Testo riportato:
◇ ◇ ◇

Comitati per la parità e linee guida per la comunicazione priva di stereotipi di genere esistono anche nelle università italiane. Parlerò tuttavia solo del caso francese perché è quello che conosco per esperienza diretta. In Francia, alle pubblicazioni militanti di linguistica e storia della lingua si affiancano manuali approvati da commissioni governative[6], e dedicati (almeno a mia conoscenza) solo alla parità donna-uomo. Partendo dal principio che le istituzioni, in primo luogo lo stato e la scuola, svolgano un ruolo cruciale nel legittimare e riprodurre l’ordine simbolico, le esortano a badare a come scrivono e parlano, e forniscono modelli per farlo in modo più egualitario. È da uno di questi manuali, assai ben fatto, che trarrò gran parte dei miei esempi[7].

 

La lingua inclusiva si definisce come «l’insieme di attenzioni grafiche e sintattiche che cerca di garantire un’equa rappresentanza dei due sessi. Le proposte si fondano sul lavoro congiunto di esperti e ricercatori in linguistica e storia della lingua e, come spiegano gli autori del mio manuale di riferimento, «mirano a fornire gli strumenti per una trasformazione della scrittura istituzionale a favore della parità di genere». I manuali sono destinati a tutto il materiale scritto di cui le istituzioni sono firmatarie: e-mail, siti web, circolari, bandi, documenti interni, ma chiunque può cercarvi ispirazione anche per la comunicazione personale. Inoltre, si sottolinea con modestia, l’approccio rimane esplorativo, aperto a critiche e nuove proposte.

◇ ◇ ◇

Dati forniti:
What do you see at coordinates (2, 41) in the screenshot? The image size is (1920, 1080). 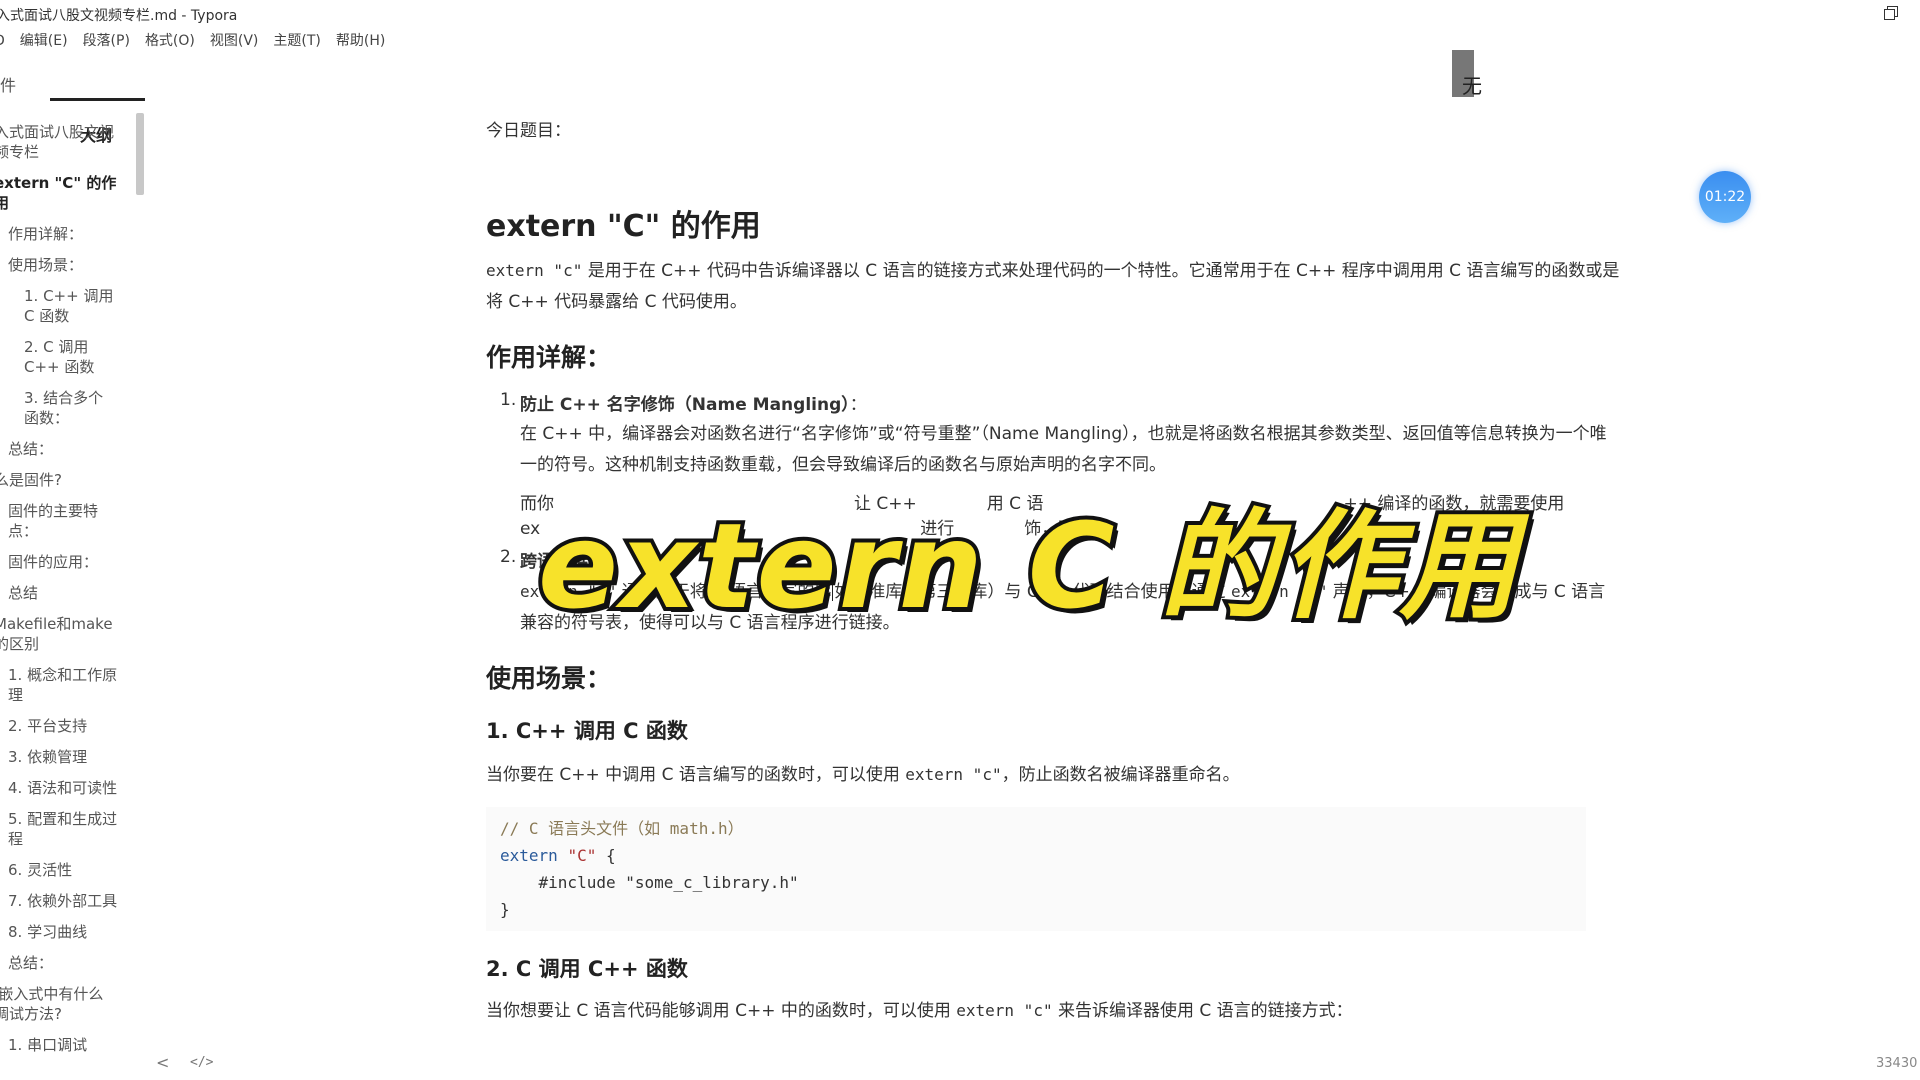 I see `menu-file-fragment: D` at bounding box center [2, 41].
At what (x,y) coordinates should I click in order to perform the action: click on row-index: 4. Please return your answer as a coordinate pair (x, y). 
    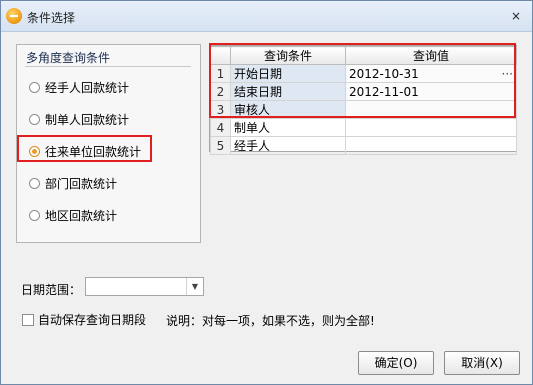
    Looking at the image, I should click on (220, 128).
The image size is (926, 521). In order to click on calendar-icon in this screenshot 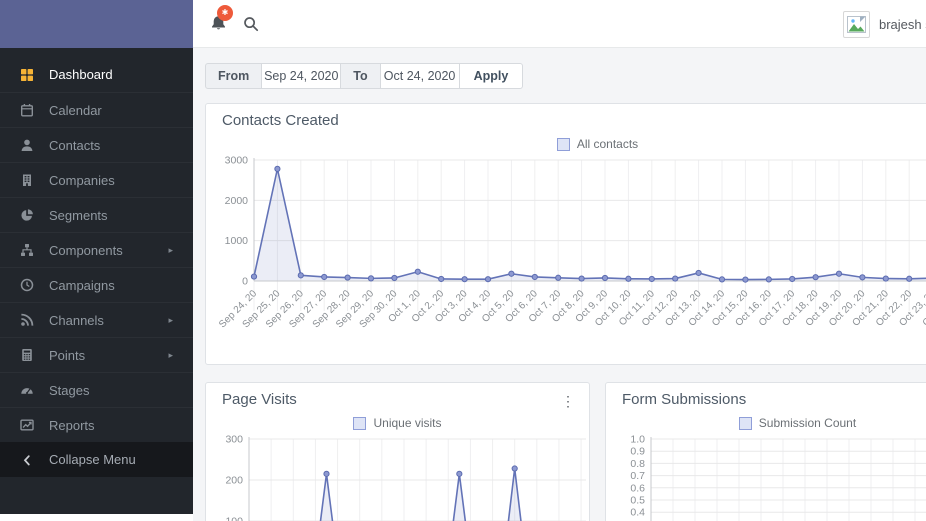, I will do `click(26, 110)`.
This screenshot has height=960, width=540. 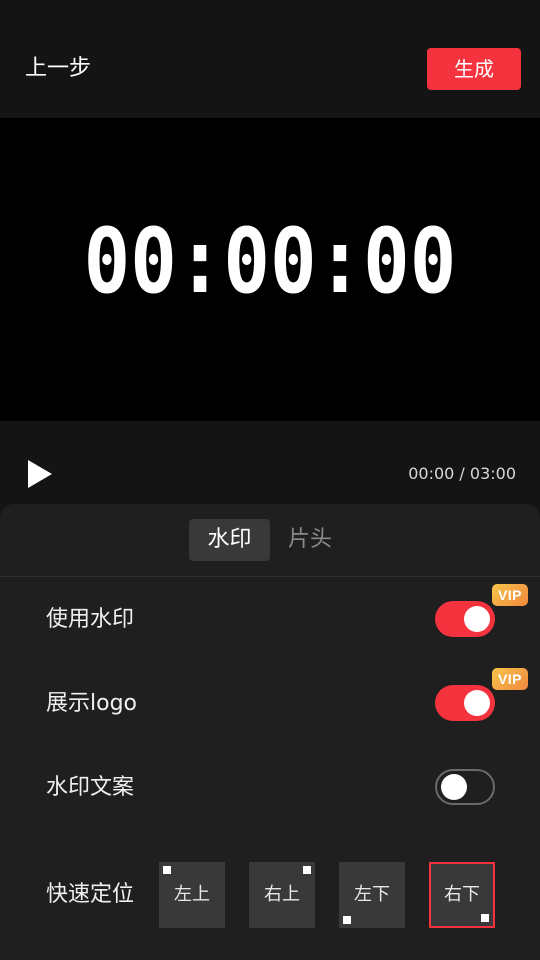 What do you see at coordinates (270, 262) in the screenshot?
I see `preview-timecode: 00:00:00` at bounding box center [270, 262].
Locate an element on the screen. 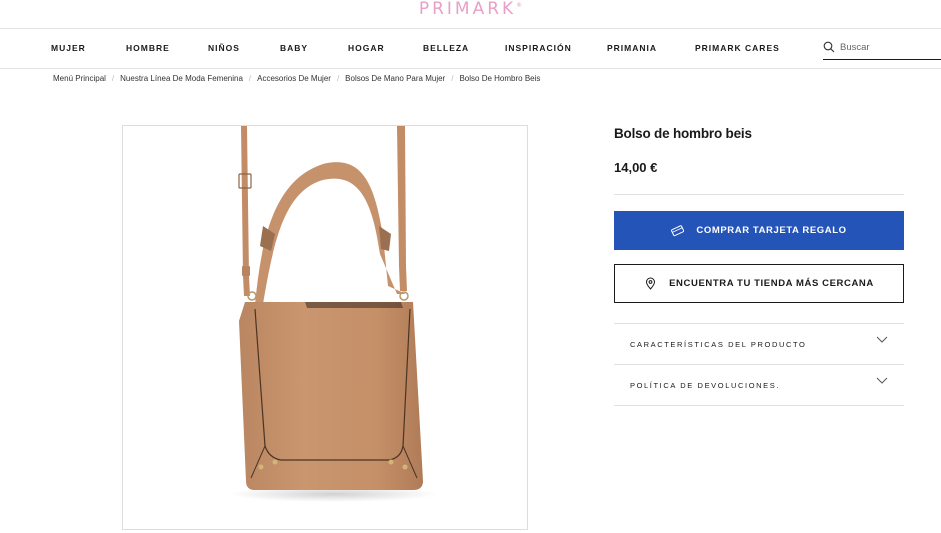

◇ ◇ ◇

Istruzioni:
1. Elenca tutti i tipi di scritti istituzionali ai quali, secondo il testo sulla lingua inclusiva, sono destinati i manuali.
2. Estrai dal testo sulla lingua inclusiva il passo che va da "Comitati per la" fino a "dei miei esempi[7].".
Il materiale è indipendente dal testo sulla lingua inclusiva.

Soluzioni:
1. E-mail, siti web, circolari, bandi, documenti interni.

2.
Comitati per la parità e linee guida per la comunicazione priva di stereotipi di genere esistono anche nelle università italiane. Parlerò tuttavia solo del caso francese perché è quello che conosco per esperienza diretta. In Francia, alle pubblicazioni militanti di linguistica e storia della lingua si affiancano manuali approvati da commissioni governative[6], e dedicati (almeno a mia conoscenza) solo alla parità donna-uomo. Partendo dal principio che le istituzioni, in primo luogo lo stato e la scuola, svolgano un ruolo cruciale nel legittimare e riprodurre l’ordine simbolico, le esortano a badare a come scrivono e parlano, e forniscono modelli per farlo in modo più egualitario. È da uno di questi manuali, assai ben fatto, che trarrò gran parte dei miei esempi[7].